B. Schenley Park, « ville blanche » de Carnegie

Entrepreneur millionnaire, figure tutélaire de Pittsburgh, Andrew Carnegie est depuis la fin du 19e siècle le philanthrope officiel de la ville. Dans The Gospel of Wealth, article publié en 1889, il définit le rôle du mécène dans la ville idéale. La contribution du grand homme à des « projets de service public » (institutions culturelles principalement) doit mener à l’harmonie sociale :

‘« In this we have the true antidote for the contemporary unequal distribution of wealth, the reconciliation of the rich and the poor - a reign of harmony, another ideal, differing, indeed, from that of the Communist in requiring only the further evolution of existing conditions, not the total overthrow of our civilization [...] In this way we will have an ideal State, in which the surplus wealth of the few will become, in the best sense, the property of many. »675

Joignant le geste à l’écrit, Carnegie s’empresse de laisser son empreinte sur le paysage de Pittsburgh, entraînant par son exemple des hommes d’affaires tels que le banquier John Mellon. Les manifestations les plus spectaculaires de cette politique de transformation de la ville en cité idéale sont la création d’un réseau municipal de bibliothèques publiques et la mise en chantier, dans la partie est de Pittsburgh, d’un gigantesque ensemble de bâtiments consacrés à l’éducation, à la culture et plus généralement au bien-être et à l’édification de la population.676 Schenley Park, sa bibliothèque, son musée et l’imposant projet de campus universitaire qui prennent forme peu à peu constituent pour ainsi dire le pendant utopiste du centre historique, The Point, presque entièrement consacré aux activités industrielles. Le pôle économique permet, par son activité et les richesses qu’il crée, la naissance d’un pôle culturel et « social ». De la ville noire émerge une ville blanche qui en est en quelque sorte le positif.

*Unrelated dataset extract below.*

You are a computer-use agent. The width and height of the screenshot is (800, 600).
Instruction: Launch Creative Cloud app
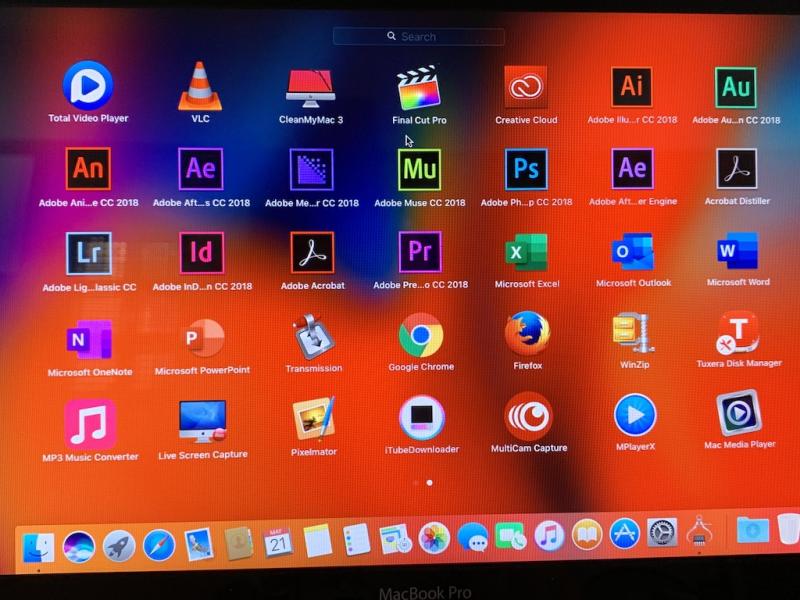point(526,88)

L’expression de « Ville Blanche », si elle n’est pas explicitement utilisée à l’époque pour qualifier Pittsburgh, n’en est pas moins dans l’air du temps depuis la fameuse exposition dite « colombienne » organisée à Chicago en 1893. En créant de toutes pièces une ville idéale, cette manifestation avait proposé un modèle sur lequel de nombreux projets urbains du tournant du siècle prétendirent ensuite se baser. Dans l’élaboration de ce modèle utopique, la photographie avait joué un rôle à la fois essentiel et frustrant. Si l’on en croit Julie K. Brown, la production photographique ayant pour sujet l’exposition et ses bâtiments était extrêmement contrôlée. Il s’agissait de documenter le contenu des divers pavillons, et de mettre en valeur les qualités monumentales de ceux-ci.677 Moyen inégalable de diffusion des idéaux de l’Exposition et de son architecte, Daniel Burnham, la photographie se voyait dans le même temps brutalement confrontée à son incapacité ontologique à « créer » l’utopie :

‘« Incapable of creating its image except from what was already in the world, photography was severely limited as a utopian medium. Arnold circumvented the problem by photographing an existing urban utopia. »678

Il n’en va pas différemment à Pittsburgh, où l’utilisation de la photographie permet de documenter les progrès de la construction d’une nouvelle « Ville sur la Colline » à Schenley Park, progrès mesurés à l’aune de l’ambitieux plan d’un ensemble architectural majestueux (Figure 55). Les articles et les livres traitant de Pittsburgh au tournant du siècle s’attachent ainsi à mettre en valeur, par la photographie, la constitution d’un ensemble néo-classique monumental, où se mêlent le souci d’une harmonie toujours plus grande avec la nature domptée (observatoire, parc, zoo...) et la mise en évidence du caractère prospectif de l’ensemble, qui est encore en travaux. De la Pittsburgh d’aujourd’hui sortira la cité idéale de demain, née de la prospérité due à la production industrielle. La preuve de ce futur meilleur est apportée par la photographie, capable de diffuser aux yeux du monde la naissance de la ville du futur et les bienfaits de l’industrialisation. C’est par ce biais promotionnel que la photographie, redoublant et multipliant le signe architectural, se fait image de l’avenir. L’absence de silhouette humaine sur ces clichés leur confère en outre une irréalité paradoxale : la photographie, en quelque sorte, est la promesse de l’utopie, la preuve d’une réalité encore en gestation.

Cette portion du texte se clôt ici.